● **Task to complete**
With nothing left out, repeat every entry exactly.

● **Available data**
****************

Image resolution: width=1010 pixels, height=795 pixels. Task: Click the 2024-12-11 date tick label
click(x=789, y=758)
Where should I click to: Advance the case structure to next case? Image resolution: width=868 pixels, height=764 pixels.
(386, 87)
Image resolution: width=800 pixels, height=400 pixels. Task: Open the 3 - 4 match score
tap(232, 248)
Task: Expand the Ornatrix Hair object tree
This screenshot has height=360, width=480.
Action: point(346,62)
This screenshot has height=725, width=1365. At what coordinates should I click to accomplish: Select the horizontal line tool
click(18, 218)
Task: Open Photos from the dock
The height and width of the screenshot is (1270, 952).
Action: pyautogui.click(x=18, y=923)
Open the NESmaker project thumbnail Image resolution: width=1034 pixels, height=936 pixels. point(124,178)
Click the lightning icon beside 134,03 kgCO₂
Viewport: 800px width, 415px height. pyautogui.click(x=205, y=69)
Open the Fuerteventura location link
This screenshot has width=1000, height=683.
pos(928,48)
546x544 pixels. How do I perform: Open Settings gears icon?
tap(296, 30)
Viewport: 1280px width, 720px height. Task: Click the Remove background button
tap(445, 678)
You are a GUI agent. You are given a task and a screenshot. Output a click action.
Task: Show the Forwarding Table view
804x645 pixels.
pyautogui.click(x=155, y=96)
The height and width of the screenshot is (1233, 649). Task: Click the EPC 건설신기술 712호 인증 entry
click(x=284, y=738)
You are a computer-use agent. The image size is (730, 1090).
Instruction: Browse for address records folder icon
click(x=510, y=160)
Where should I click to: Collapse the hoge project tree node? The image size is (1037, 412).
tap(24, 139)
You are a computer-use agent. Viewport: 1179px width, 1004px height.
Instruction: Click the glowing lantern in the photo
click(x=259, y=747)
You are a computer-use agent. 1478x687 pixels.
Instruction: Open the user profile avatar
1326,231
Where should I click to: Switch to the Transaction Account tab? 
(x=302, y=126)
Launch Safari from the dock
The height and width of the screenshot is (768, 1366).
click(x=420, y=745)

****************

● **Task output**
Image resolution: width=1010 pixels, height=795 pixels. Task: Click the 2024-12-11 date tick label
click(x=789, y=758)
Where should I click to: Advance the case structure to next case? Image resolution: width=868 pixels, height=764 pixels.
(386, 87)
Image resolution: width=800 pixels, height=400 pixels. Task: Open the 3 - 4 match score
tap(232, 248)
Task: Expand the Ornatrix Hair object tree
This screenshot has height=360, width=480.
Action: point(346,62)
This screenshot has height=725, width=1365. At what coordinates should I click to accomplish: Select the horizontal line tool
click(18, 218)
Task: Open Photos from the dock
The height and width of the screenshot is (1270, 952).
Action: pyautogui.click(x=18, y=923)
Open the NESmaker project thumbnail Image resolution: width=1034 pixels, height=936 pixels. point(124,178)
Click the lightning icon beside 134,03 kgCO₂
Viewport: 800px width, 415px height. pyautogui.click(x=205, y=69)
Open the Fuerteventura location link
This screenshot has width=1000, height=683.
pos(928,48)
546x544 pixels. How do I perform: Open Settings gears icon?
tap(296, 30)
Viewport: 1280px width, 720px height. Task: Click the Remove background button
tap(445, 678)
You are a GUI agent. You are given a task and a screenshot. Output a click action.
Task: Show the Forwarding Table view
804x645 pixels.
pyautogui.click(x=155, y=96)
The height and width of the screenshot is (1233, 649). Task: Click the EPC 건설신기술 712호 인증 entry
click(x=284, y=738)
You are a computer-use agent. The image size is (730, 1090).
Instruction: Browse for address records folder icon
click(x=510, y=160)
Where should I click to: Collapse the hoge project tree node? The image size is (1037, 412).
tap(24, 139)
You are a computer-use agent. Viewport: 1179px width, 1004px height.
Instruction: Click the glowing lantern in the photo
click(x=259, y=747)
You are a computer-use agent. 1478x687 pixels.
Instruction: Open the user profile avatar
1326,231
Where should I click to: Switch to the Transaction Account tab? 
(x=302, y=126)
Launch Safari from the dock
The height and width of the screenshot is (768, 1366).
click(x=420, y=745)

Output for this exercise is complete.